Nous avons organisé 3 cantines dans la cour de leurs écoles. Ainsi 144 enfants ont à manger, 3 fois par jour, et ne doivent plus mendier. Si nous trouvons des habits d'enfants, nous leur donnons ; s'ils sont malades, ils peuvent aller au dispensaire se faire soigner. En plus, le 1er jour de chaque mois, nous organisons une émission de sensibilisation à la radio locale, faite dans les 4 langues locales (dogon, bambara, peulh et français) par des musulmans ouverts et qui veulent, avec nous, faire évoluer la situation. Les thèmes de ces émissions sont : la charte des droits de l'enfant, les méfaits de la mendicité, la pédagogie à avoir dans une école coranique, le devoir d'inscrire l'enfant au registre de la commune, de le soigner en cas de maladie, qu'il faut prévoir un avenir pour ces enfants et donc les former en conséquence. ...

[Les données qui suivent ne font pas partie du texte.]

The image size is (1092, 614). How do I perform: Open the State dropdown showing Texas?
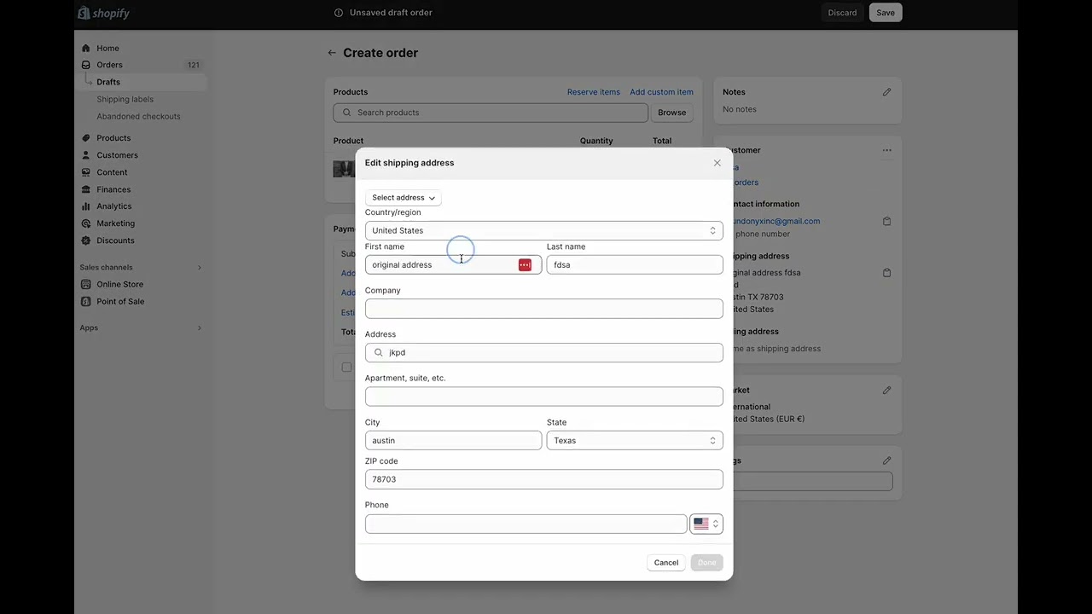tap(635, 440)
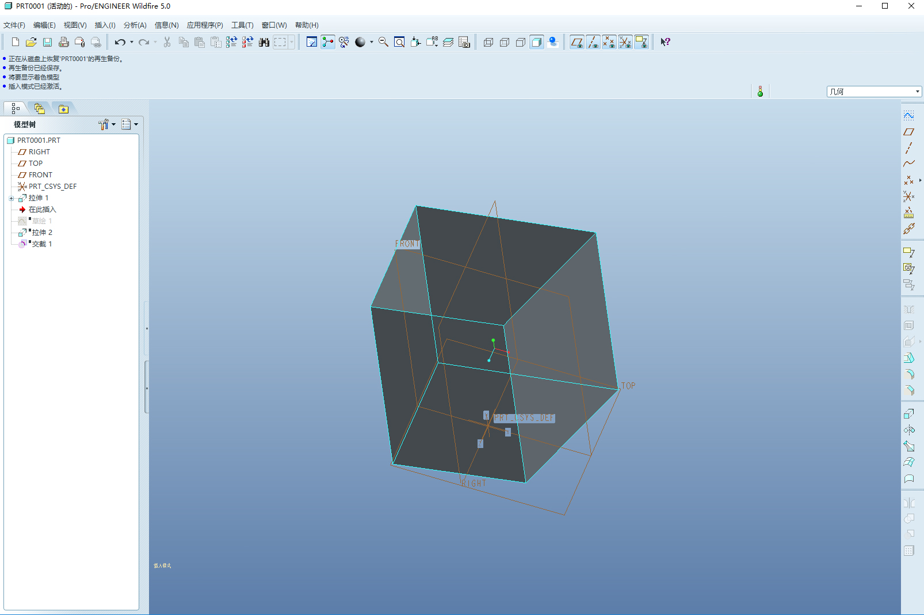Image resolution: width=924 pixels, height=615 pixels.
Task: Open the 文件(F) menu
Action: [x=14, y=25]
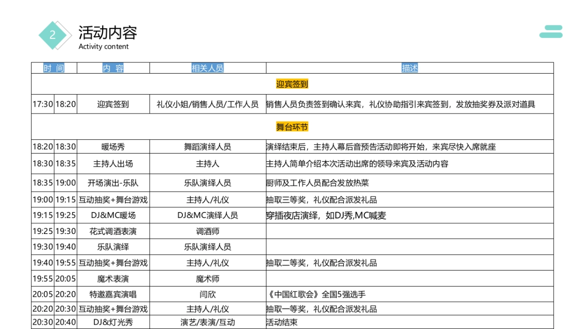Select the highlighted 舞台环节 section label
This screenshot has width=585, height=329.
click(293, 126)
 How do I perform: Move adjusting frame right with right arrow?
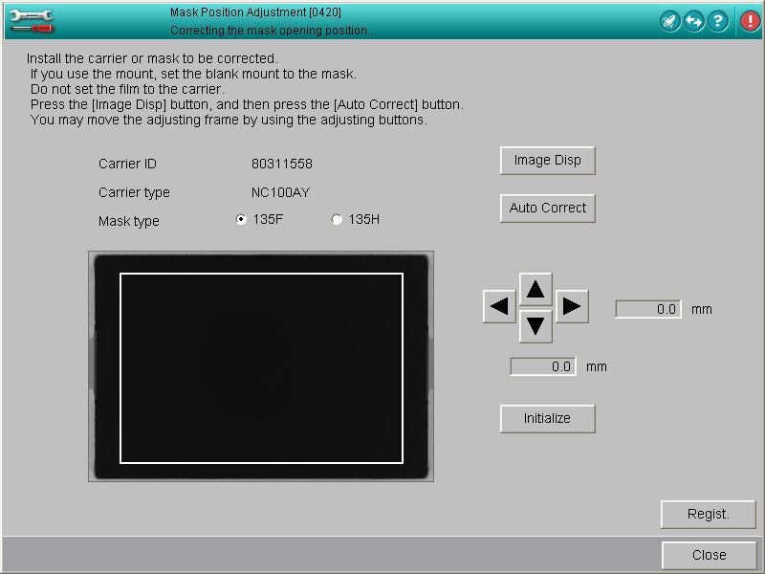572,307
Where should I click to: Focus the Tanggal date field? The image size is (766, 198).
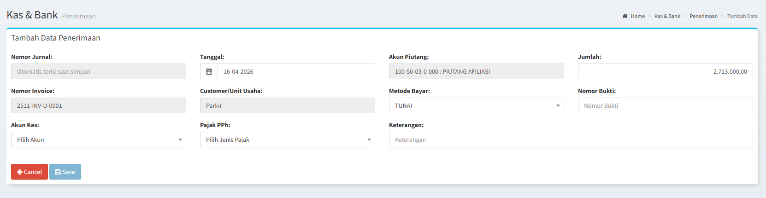[296, 71]
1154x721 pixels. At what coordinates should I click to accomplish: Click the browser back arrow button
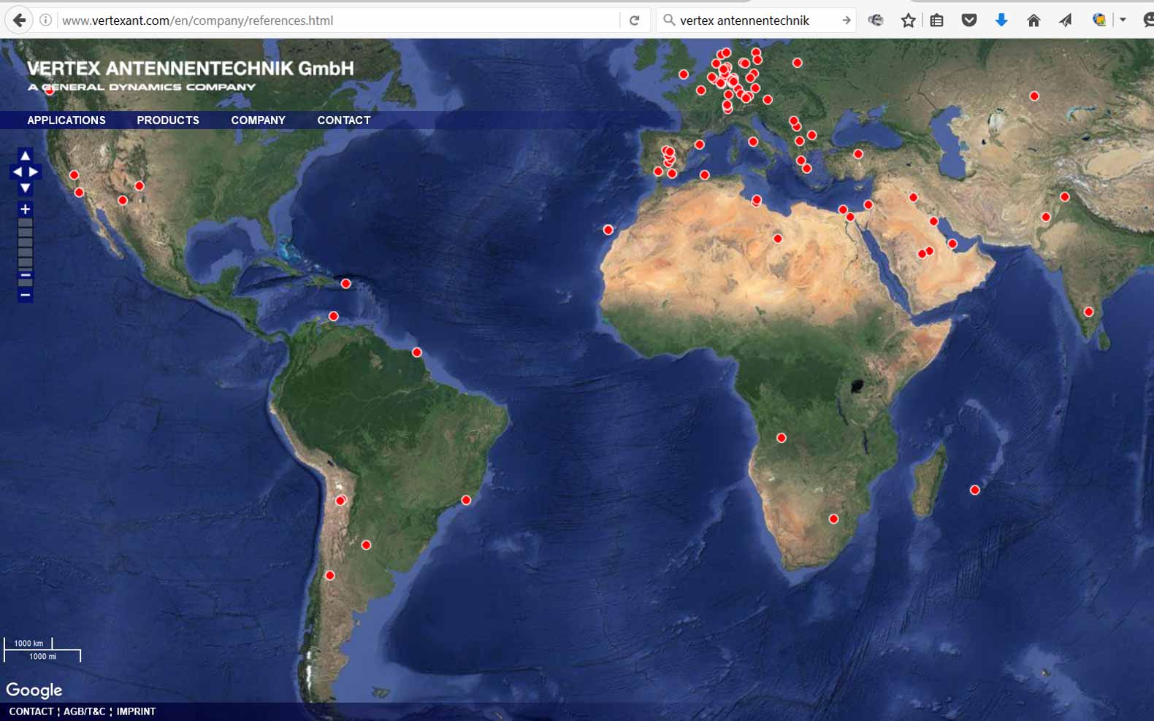point(20,20)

Paroisse de Bandiagara en pays dogon : sortie de messe

L' objectif final serait que chaque enfant rejoigne une école et que ces écoles coraniques se transforment en "medersas"qui sont des écoles reconnues par l'état avec des maîtres formés, un programme officiel où l' Islam est aussi enseigné parmi d'autres matières. Il paraît que cela s'est fait en Mauritanie et qu'il n'y a plus de garibouts mendiants.

En plus, dans notre collège catholique, allant de la 1° année jusqu'à la 9°, nous avons 60 % des élèves (garçons et filles) qui sont musulmans. La catéchèse y est assurée pendant les heures de cours pour les élèves chrétiens. Nous envoyons les élèves musulmans à la bibliothèque pendant ce temps là..

Après tout ce qu'on entend dans le monde, dorénavant, nous avons préféré donner en même temps que la catéchèse un cours sur l'Islam pour les musulmans. Ce cours est donné par le professeur d'arabe du lycée de Bandiagara à tous les élèves musulmans ( garçons et filles) ensemble dans une grande salle. Nous lui avons posé deux conditions : qu'il le fasse gratuitement comme nos catéchètes le font et qu'il promeuve parmi les élèves la tolérance et le respect des autres religions. Sans problèmes, a t-il dit.

Ainsi nous avons créé un espace où chaque élève peut se développer selon sa foi dans le respect mutuel. Nous espérons ainsi préparer des hommes et femmes tolérants et pacifiques qui pourront lutter contre l'agressivité et la violence qui souvent naissent de l'ignorance.

Notre pèlerinage paroissial et annuel avait comme thème cette année : "l'enfant". Ce pèlerinage a rassemblé jusqu'à 2000 personnes , dont beaucoup sont musulmans. Nous y avons présenté un théâtre sur le trafic d'enfants, la charte des droits des enfants expliquée, des textes de la Bible (sacrifice d'Issac et autres) mettant en avant l'amour et le repect de l'enfant (enfant à naître aussi ).

A Pâques le maire de la ville, Mr. Ibrahim Tembely, nous a adressé une lettre nous souhaitant une bonne fête de Pâques dans laquelle il nous a félicités pour l'entente et la tolérance que nous mettons entre les populations de sa Commune.